Throughout Physics IV.1-5, Aristotle uses the phenomenon of something being in a vessel consistently as his archetype of what it means for something to be “in” something else (cf. Phys. 208b1, 209b28, 210a24). Place is consistently likened to a vessel, and he uses the example of the vessel throughout to test his hypotheses about place. What is the relationship between a vessel and a place? A vessel is different from a place, as we said in chapter one, specifically in that a vessel is itself a body, while place, though it is extended in all directions like a body, is not one (Phys. 209a5). For the physicist, however, place belongs essentially to a vessel, since he always considers limits as the limits of some body (Phys. 193b32). Aristotle describes the kind of limiting that a vessel achieves by us of the word περιέχειν, which is usually translated as ‘to surround’ or ‘to contain’ (Phys. 212a5, 212a20). In matters of place, he also makes it clear that that which is surrounded is a body itself (Phys. 212a6, 212b28). Thus, a vessel is a body that surrounds another body such that they share a limit with one another.

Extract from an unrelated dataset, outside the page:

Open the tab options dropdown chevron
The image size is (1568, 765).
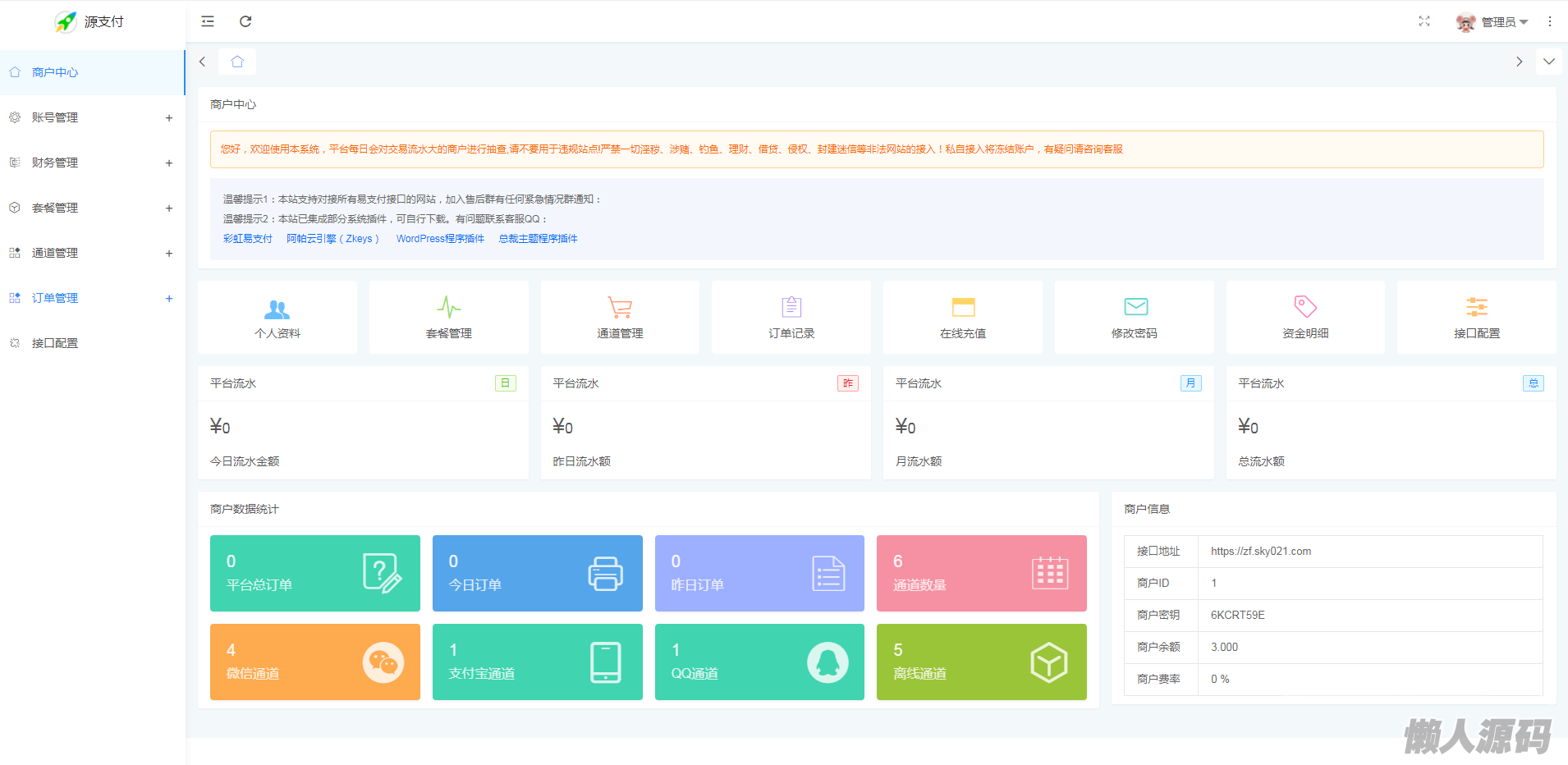(x=1549, y=62)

As we have said, however, any analysis of the way in which one thing is together with another that remains on the physical level will necessarily fail to account for the difference between the way in which two parts of the same body may limit one another and the way in which one body limits another body because the limit in each case will have a different ontological significance, which is not manifested as a physical feature.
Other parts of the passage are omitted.